When you repeat the material, keep each line exact and omit the pictures.
----
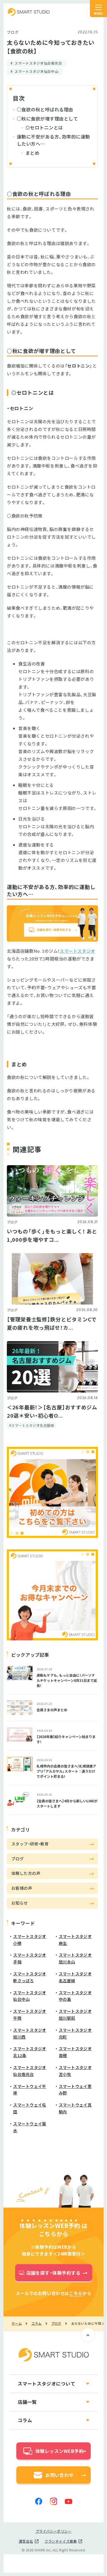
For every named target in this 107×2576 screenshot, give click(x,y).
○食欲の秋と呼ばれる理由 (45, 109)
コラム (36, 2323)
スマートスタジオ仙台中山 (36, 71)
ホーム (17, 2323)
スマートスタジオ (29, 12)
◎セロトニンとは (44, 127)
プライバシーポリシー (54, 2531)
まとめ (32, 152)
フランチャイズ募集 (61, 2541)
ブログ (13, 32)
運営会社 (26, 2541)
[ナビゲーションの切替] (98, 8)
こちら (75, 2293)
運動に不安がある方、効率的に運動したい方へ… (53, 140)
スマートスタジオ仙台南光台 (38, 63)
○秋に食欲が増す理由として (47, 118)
----
RESULT OF THIS TASK –
For every named target in this 107×2576 screenshot, give click(x,y).
○食欲の秋と呼ばれる理由 (45, 109)
コラム (36, 2323)
スマートスタジオ仙台中山 (36, 71)
ホーム (17, 2323)
スマートスタジオ (29, 12)
◎セロトニンとは (44, 127)
プライバシーポリシー (54, 2531)
まとめ (32, 152)
フランチャイズ募集 (61, 2541)
ブログ (13, 32)
運営会社 (26, 2541)
[ナビゲーションの切替] (98, 8)
こちら (75, 2293)
運動に不安がある方、効率的に運動したい方へ… (53, 140)
スマートスタジオ仙台南光台 (38, 63)
○秋に食欲が増す理由として (47, 118)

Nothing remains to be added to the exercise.